You must be 21 years old to buy a handgun under federal law. But in Texas, the legal age to purchase a long gun is 18.
UTRGV criminal justice professor Gordon Crews said the process of buying a long gun involves showing your official government-issued I.D. and filling out paperwork.
“They do a very superficial background check through NCIS to see if you're a convicted felon or if there is any kind of restriction, but that's it,” Crews said.
Crews noted that while the well wishes given to the victims of Uvalde are important for a community in mourning, thoughts and prayers are not enough for those affected.
"They're wanting action,” Crews said. “And we do a lot of talk — and we talk tough, but we don't follow through with it."

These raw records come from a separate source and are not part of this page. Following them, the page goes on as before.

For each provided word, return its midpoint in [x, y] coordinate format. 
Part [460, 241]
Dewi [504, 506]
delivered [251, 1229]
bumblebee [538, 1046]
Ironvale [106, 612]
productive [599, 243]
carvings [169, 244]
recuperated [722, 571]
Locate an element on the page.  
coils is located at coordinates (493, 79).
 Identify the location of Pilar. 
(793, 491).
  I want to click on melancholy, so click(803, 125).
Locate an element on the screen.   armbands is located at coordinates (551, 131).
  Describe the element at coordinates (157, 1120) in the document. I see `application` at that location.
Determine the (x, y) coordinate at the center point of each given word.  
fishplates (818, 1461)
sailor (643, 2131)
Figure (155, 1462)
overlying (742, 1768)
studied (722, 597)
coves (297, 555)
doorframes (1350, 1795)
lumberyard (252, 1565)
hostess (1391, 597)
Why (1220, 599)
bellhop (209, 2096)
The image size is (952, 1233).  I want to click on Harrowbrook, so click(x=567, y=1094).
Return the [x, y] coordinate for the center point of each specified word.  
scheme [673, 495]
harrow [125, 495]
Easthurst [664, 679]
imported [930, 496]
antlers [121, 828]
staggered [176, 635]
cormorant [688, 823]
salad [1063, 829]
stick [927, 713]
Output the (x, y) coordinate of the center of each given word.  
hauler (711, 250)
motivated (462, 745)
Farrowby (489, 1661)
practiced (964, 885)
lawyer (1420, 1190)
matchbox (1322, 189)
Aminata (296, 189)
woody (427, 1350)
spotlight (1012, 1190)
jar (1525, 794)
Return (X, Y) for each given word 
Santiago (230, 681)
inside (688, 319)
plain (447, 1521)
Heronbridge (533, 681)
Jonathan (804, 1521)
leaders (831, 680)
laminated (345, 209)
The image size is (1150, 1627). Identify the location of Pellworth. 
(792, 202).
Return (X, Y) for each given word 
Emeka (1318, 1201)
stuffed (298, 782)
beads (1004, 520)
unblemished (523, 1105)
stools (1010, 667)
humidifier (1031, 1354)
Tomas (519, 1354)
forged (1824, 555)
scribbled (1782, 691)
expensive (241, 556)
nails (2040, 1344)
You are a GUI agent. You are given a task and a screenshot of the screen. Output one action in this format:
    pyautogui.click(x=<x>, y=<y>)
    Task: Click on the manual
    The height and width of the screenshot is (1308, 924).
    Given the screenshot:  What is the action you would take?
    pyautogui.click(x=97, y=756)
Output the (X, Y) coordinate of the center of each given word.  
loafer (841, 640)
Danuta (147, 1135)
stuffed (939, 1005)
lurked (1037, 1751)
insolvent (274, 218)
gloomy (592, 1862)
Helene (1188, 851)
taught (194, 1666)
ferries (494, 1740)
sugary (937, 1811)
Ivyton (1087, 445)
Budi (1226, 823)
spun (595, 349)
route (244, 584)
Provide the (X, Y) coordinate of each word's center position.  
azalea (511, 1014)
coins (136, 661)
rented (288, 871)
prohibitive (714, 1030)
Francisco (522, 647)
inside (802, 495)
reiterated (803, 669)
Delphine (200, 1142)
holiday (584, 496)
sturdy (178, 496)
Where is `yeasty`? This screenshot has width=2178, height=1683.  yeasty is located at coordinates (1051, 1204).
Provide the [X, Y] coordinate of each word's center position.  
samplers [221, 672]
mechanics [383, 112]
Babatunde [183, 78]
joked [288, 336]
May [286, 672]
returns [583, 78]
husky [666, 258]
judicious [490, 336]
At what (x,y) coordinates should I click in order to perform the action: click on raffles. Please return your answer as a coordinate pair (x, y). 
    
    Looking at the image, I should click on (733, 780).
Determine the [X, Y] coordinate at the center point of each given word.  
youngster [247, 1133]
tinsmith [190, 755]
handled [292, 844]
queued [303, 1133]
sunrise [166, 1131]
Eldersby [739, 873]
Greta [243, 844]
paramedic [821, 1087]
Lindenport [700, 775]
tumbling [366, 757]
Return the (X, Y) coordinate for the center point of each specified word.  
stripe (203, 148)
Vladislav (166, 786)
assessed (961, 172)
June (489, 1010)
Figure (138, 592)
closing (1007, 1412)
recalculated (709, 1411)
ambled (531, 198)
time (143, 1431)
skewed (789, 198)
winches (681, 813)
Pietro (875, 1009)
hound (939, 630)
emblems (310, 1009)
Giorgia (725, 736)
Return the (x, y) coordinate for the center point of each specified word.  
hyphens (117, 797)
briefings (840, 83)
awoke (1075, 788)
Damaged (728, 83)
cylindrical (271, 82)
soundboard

Tania Chavez with the nonprofit La Union del Pueblo Entero said she’s one of the many demanding changes.
"What we are looking for is more regulation,” Chavez said. “How is it possible that a young 18-year-old can purchase a weapon but is not allowed to have a drink?"
A person familiar with the process of selling guns says getting a long gun is easy.
"If your record is clean, you can walk out with a firearm between half an hour and an hour," Jorge Espino said.